### What is needed
Copy the RPA survey text from "The positive impact" to "and Software-as-a-Service (SaaS).", swapping "platform" for "foundation".

### Text passage
BEGIN

Seventy-nine percent of local business leaders believe that RPA and/or automation offer more to the business than just time and cost savings and that it is essential for their organisation to remain competitive. They also believe that RPA is a catalyst for digital transformation (92%) and plan to extend its use across their organisations (92%).

Effectively Scaling Digital Workforce Programmes

Those surveyed in Singapore generally agree that RPA has a positive impact on work, business agility and resilience. However, local business leaders find it difficult to advance from automating a few processes in a single department to scaling a digital workforce that benefits the entire organisation. Almost three-quarters of local business leaders believe that despite their understanding of the benefits of RPA and rolling it out to a degree, they are struggling to apply it further (73%) and feel more thought needs to be put into its application (71%).

“To address this, it is imperative that a fully functional Centre of Excellence (CoE) is created to coordinate the right skills in the company and ensure that its technology team is well equipped. Firms that succeed in this respect often partner with external experts that collaborate with internal teams to plan, re-organise, implement, scale, and measure the success of organisation-wide digital workforce programmes,” said Taylor-Mountford.

The positive impact of a digital workforce programme also cannot be realised without comprehensive internal support. Businesses must ensure that their employees are properly prepared to face a change in the way they work. Otherwise, they risk missing out on making real progress. To address this, 83% of local organisations surveyed are providing learning opportunities for new skills/qualifications when they introduce technologies that will result in the redesign of their knowledge workers’ jobs.

These results highlight RPA’s potential to be used as a platform – and not merely a productivity tool, to give local organisations access to end-to-end intelligent automation solutions that cover all IT environments – on-premises, cloud, hybrid, and Software-as-a-Service (SaaS).

“As Singapore looks to restructure, digitise, and transform its economy to accelerate post-pandemic recovery, intelligent automation is more important than ever in helping organisations create and enhance jobs, save time and costs, improve work quality, and make them more innovative, resilient and competitive. At Blue Prism, we are dedicated to supporting local firms, by delivering interoperable, enterprise-grade technology that frees people to create and train a digital workforce to mimic a human, scale as demand increases, and swarm to tasks according to business priority, making the vision of a digital workforce for every enterprise a reality,” said Taylor-Mountford.

Blue Prism’s leading Robotic Operating Model (ROM®) implementation methodology is proven to help users quickly identify, build, develop, and automate enterprise-grade processes at scale. Positioned as a Leader in the 2020 Gartner Magic Quadrant for RPA, the company continues to push flexibility and choice for organisations through innovations like Blue Prism Digital Exchange 2.0, Decipher IDP, v6.8, and Blue Prism Cloud.

About the Report:

The research was commissioned by Blue Prism and conducted by independent research firm Sapio. Respondents include 1,725 global business leaders (those with a final say over budget spending of technology implementations) in the UK (202), US (402), Japan (106), India (101) Australia (106), Germany (101), Singapore (100), France (100), Sweden (103), United Arab Emirates (103), Russia (100), China (100) and South Africa (101). A further 5,063 knowledge workers (workers whose main capital is knowledge, whose job is to “think for a living” and who have access to technology as part of their day-to-day jobs) were surveyed in the UK (510), US (1023), Japan (250), India (503) Australia (250), Germany (253), Singapore (255), France (251), Sweden (250), United Arab Emirates (250), Russia (507), China (599) and South Africa (250). All respondents worked in organisations with more than 250 employees. In addition, the respondents worked in companies in which automation had already been adopted. All interviews were conducted online in March 2020.

END

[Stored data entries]
BEGIN

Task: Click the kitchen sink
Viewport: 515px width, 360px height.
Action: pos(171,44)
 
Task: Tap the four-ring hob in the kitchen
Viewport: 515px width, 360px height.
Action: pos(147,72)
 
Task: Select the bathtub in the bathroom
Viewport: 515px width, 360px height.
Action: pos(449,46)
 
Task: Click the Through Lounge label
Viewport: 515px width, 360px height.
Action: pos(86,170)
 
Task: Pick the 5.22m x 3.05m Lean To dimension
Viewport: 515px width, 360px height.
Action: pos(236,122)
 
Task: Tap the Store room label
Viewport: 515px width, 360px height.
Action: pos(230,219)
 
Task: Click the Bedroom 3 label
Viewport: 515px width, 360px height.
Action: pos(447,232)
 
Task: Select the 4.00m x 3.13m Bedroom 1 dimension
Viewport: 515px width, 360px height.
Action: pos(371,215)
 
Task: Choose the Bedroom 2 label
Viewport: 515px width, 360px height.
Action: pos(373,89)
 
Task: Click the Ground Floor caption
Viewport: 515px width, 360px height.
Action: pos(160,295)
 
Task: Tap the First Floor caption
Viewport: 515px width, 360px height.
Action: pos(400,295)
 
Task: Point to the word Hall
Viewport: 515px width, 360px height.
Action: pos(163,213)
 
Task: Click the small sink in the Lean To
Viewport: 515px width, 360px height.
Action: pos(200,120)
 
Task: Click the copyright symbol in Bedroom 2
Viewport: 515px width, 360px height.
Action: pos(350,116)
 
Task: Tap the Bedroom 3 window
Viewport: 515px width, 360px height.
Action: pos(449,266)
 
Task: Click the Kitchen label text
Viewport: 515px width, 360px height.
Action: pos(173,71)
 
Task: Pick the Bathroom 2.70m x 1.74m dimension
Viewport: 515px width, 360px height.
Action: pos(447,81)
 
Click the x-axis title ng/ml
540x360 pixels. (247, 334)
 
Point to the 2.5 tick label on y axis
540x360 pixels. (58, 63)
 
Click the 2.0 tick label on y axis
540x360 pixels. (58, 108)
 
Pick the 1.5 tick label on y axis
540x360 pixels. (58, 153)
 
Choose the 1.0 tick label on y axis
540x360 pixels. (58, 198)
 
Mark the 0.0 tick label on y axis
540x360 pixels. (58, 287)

END

### Solution
The positive impact of a digital workforce programme also cannot be realised without comprehensive internal support. Businesses must ensure that their employees are properly prepared to face a change in the way they work. Otherwise, they risk missing out on making real progress. To address this, 83% of local organisations surveyed are providing learning opportunities for new skills/qualifications when they introduce technologies that will result in the redesign of their knowledge workers’ jobs.

These results highlight RPA’s potential to be used as a foundation – and not merely a productivity tool, to give local organisations access to end-to-end intelligent automation solutions that cover all IT environments – on-premises, cloud, hybrid, and Software-as-a-Service (SaaS).